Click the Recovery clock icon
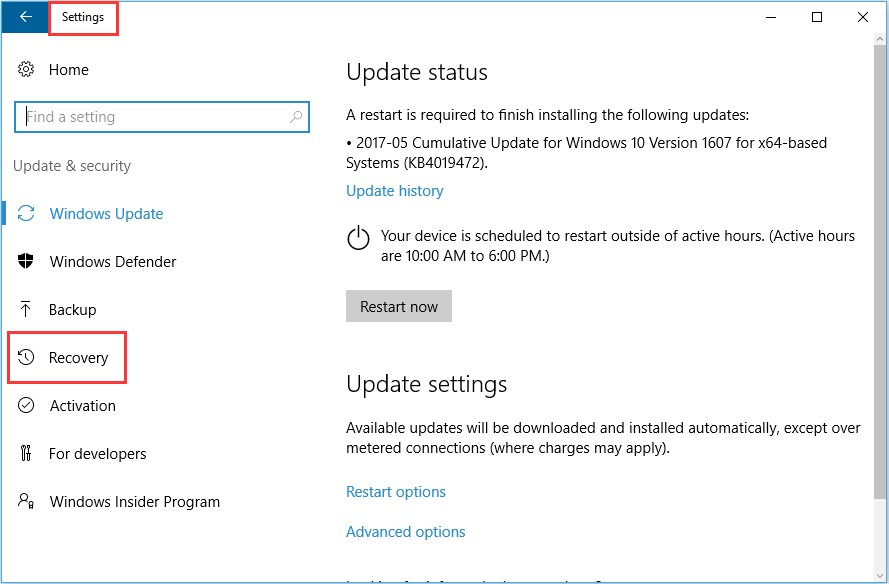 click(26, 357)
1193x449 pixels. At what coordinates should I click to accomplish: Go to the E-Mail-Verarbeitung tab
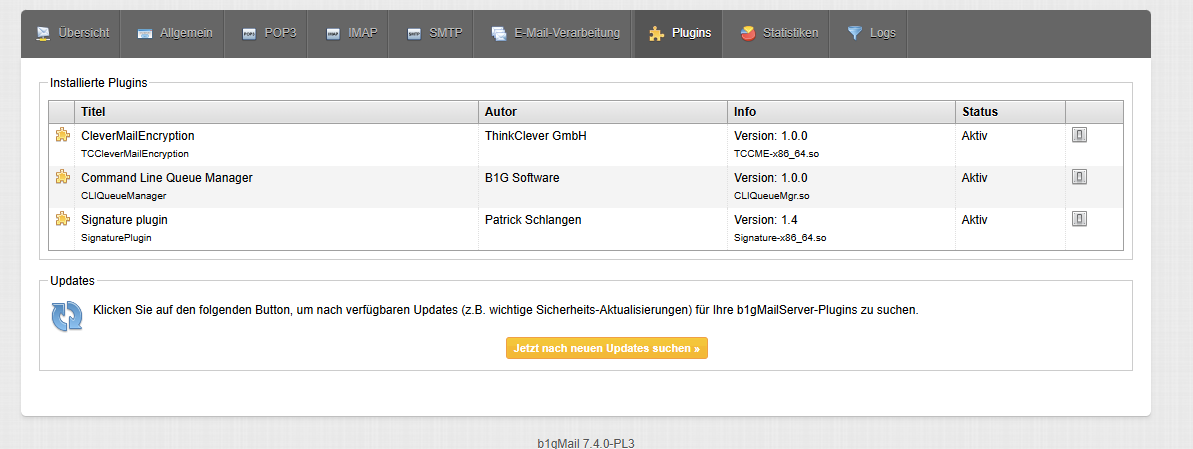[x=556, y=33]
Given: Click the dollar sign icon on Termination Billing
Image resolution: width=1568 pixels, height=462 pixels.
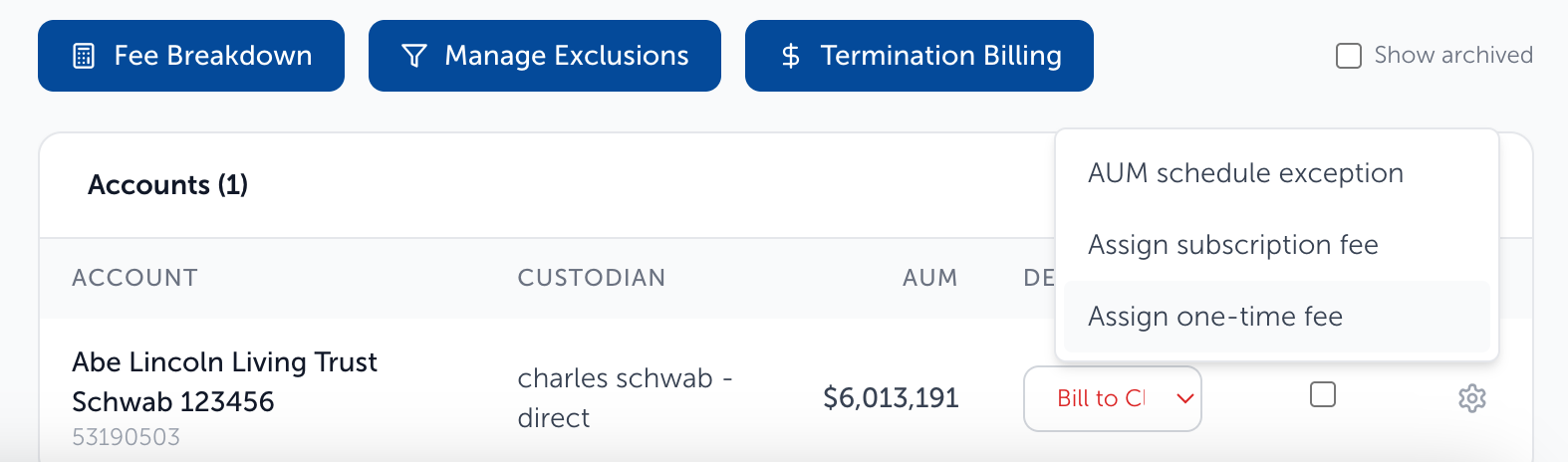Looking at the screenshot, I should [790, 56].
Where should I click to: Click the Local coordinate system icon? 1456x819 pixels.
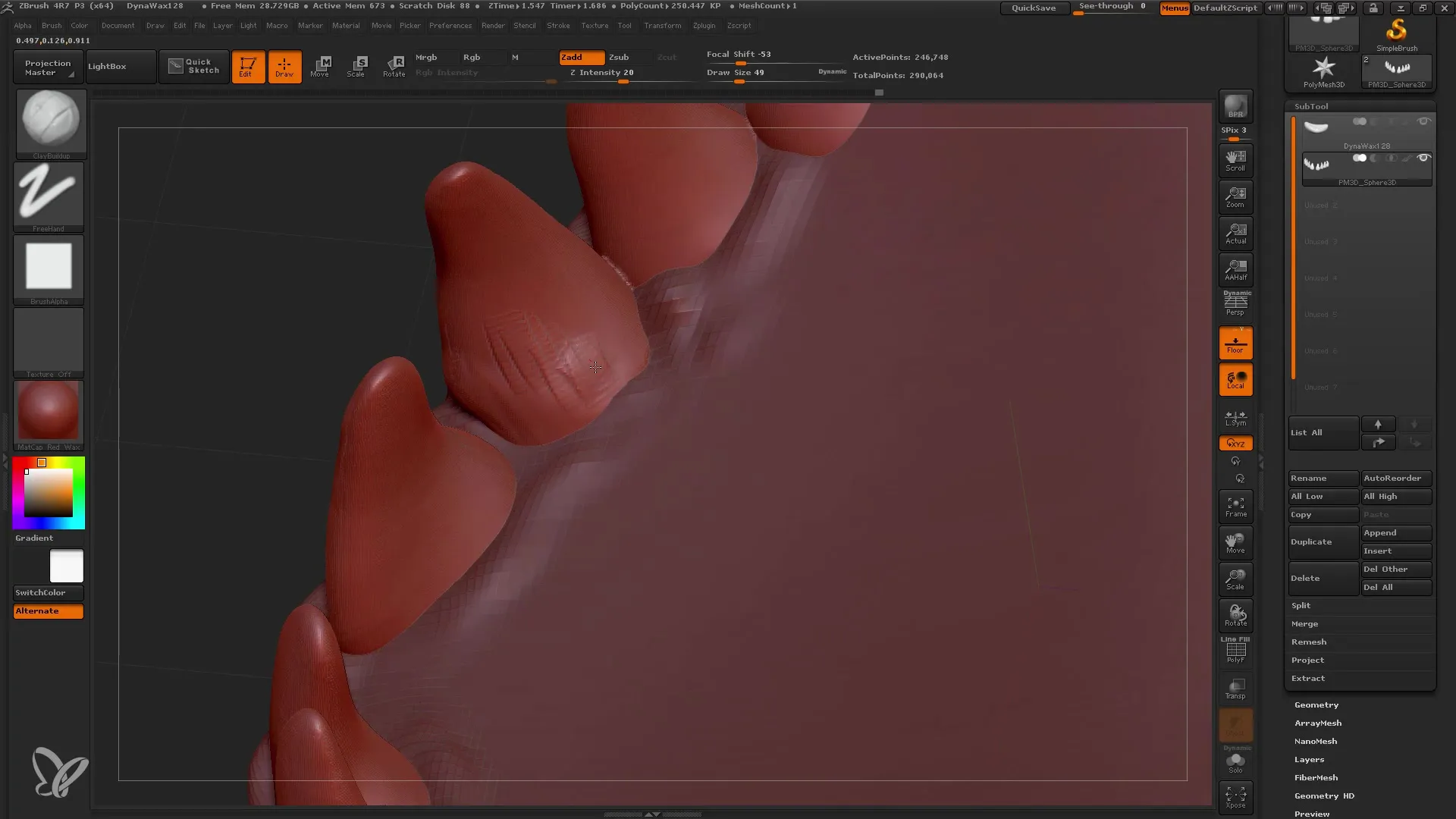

Work request:
Print the full listing above again with exact wording and no images.

Expected output:
Click the Recovery clock icon
 click(26, 357)
1193x449 pixels. At what coordinates should I click to accomplish: Go to the E-Mail-Verarbeitung tab
[x=556, y=33]
Given: Click the dollar sign icon on Termination Billing
Image resolution: width=1568 pixels, height=462 pixels.
Looking at the screenshot, I should [790, 56].
Where should I click to: Click the Local coordinate system icon? 1456x819 pixels.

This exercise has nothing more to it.